ASSEMBLEA GENERALE 2008
ITALIA SPACCATA? PROPOSTE PER UN PAESE NORMALE
Centro Congressi Papa A. Luciani - Lunedì 7 luglio
La "transizione" italiana non è ancora conclusa. Restano non risolte molte contraddizioni: tra Nord e Sud, tra società e istituzioni, tra le aree produttive dell’Italia settentrionale e lo Stato centrale. Italia spaccata? Forse non ancora, se saprà dare “ascolto” alla domanda di efficacia e responsabilità dell’azione pubblica, di più efficiente ripartizione delle risorse, di modernizzazione degli apparati e semplificazione burocratica che viene dal Nord.
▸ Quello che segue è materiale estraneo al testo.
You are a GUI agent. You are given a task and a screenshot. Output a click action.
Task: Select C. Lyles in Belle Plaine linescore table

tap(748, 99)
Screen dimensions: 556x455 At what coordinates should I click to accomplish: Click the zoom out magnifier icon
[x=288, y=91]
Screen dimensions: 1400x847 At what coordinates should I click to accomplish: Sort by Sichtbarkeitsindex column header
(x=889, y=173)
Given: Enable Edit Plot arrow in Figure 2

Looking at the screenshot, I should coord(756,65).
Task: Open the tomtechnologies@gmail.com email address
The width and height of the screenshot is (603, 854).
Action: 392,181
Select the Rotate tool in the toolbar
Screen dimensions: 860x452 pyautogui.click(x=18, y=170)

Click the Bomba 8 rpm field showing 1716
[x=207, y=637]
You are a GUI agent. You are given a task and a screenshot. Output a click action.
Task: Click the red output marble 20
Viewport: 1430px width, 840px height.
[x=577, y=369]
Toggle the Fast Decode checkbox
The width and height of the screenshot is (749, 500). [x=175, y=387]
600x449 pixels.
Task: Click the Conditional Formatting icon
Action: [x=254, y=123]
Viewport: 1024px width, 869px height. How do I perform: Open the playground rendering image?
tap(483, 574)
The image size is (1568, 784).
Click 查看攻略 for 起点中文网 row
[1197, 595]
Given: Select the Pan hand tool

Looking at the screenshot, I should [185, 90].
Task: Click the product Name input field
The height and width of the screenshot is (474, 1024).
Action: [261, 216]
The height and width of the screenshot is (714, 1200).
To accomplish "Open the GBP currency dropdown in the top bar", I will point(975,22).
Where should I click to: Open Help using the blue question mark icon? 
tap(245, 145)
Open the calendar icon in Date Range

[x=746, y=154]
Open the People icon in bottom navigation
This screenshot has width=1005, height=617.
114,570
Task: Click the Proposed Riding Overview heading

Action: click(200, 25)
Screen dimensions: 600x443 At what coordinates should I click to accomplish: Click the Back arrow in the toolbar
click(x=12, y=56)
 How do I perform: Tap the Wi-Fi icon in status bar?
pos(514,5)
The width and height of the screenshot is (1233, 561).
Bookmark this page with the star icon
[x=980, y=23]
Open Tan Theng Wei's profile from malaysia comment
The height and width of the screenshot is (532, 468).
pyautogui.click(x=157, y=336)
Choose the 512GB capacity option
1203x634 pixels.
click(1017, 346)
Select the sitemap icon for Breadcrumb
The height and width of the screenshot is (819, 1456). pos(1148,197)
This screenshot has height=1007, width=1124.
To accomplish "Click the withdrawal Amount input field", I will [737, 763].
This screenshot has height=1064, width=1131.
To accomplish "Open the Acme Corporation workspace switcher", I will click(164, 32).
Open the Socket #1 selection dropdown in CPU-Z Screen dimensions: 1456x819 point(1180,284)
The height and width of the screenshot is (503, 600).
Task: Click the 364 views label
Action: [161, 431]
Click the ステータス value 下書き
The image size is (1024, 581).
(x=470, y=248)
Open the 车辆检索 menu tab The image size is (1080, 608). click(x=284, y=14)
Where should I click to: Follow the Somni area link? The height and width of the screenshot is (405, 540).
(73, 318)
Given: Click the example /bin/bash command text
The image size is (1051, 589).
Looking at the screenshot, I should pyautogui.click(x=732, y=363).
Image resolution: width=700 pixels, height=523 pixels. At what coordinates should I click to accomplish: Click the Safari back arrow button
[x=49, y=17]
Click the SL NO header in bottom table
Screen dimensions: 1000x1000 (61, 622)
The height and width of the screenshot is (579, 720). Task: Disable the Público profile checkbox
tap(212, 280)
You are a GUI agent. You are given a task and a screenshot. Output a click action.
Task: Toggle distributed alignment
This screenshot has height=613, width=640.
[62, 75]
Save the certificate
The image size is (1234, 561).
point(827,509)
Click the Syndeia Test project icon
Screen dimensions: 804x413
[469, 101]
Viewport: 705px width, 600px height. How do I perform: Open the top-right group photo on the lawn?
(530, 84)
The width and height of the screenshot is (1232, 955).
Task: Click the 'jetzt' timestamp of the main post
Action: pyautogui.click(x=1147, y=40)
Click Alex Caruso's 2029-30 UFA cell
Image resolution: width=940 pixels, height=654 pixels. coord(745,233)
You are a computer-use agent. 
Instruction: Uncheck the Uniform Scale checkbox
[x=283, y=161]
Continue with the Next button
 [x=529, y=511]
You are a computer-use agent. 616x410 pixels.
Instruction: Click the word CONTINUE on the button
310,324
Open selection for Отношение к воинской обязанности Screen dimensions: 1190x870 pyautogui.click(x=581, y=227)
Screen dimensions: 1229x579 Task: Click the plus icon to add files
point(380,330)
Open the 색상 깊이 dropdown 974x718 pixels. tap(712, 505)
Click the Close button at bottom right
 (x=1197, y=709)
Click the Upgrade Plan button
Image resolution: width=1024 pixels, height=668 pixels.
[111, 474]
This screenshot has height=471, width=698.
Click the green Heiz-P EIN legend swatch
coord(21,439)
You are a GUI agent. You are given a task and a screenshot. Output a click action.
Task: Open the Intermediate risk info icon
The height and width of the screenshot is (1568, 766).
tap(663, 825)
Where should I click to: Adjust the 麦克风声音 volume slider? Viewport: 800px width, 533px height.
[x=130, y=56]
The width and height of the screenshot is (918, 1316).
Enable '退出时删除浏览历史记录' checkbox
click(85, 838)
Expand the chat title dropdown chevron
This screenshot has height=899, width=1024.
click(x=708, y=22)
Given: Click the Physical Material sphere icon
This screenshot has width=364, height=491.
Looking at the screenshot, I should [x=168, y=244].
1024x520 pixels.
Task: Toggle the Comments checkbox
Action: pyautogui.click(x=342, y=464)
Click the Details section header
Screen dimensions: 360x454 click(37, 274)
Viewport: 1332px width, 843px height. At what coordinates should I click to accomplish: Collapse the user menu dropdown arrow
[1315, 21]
Quest’area del paese è già da tempo nell’economia globale, il che significa confrontarsi con mercati fortemente competitivi, e con vistose disparità sul piano del fisco, della burocrazia, delle infrastrutture. Per questo è dal Nord che oggi provengono le domande più insistenti di cambiamento. Non più eludibili, se si vuole governare il malessere del Nord all’interno delle istituzioni, ma soprattutto dare risposta all’ansia di modernizzazione del paese. In questo senso, il federalismo fiscale è ineludibile per consentire una vera trasformazione. Nascono da qui le proposte per un paese normale, con le quali il Nord vuole porsi come il motore di un progresso e di un progetto di sviluppo che riguarda l’Italia intera.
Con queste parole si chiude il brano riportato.